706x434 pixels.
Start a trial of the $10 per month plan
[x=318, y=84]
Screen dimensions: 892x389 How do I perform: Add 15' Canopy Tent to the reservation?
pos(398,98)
☆ ☆ ☆
Copy every record above, line for line and without any changes.

706x434 pixels.
Start a trial of the $10 per month plan
[x=318, y=84]
Screen dimensions: 892x389 How do I perform: Add 15' Canopy Tent to the reservation?
pos(398,98)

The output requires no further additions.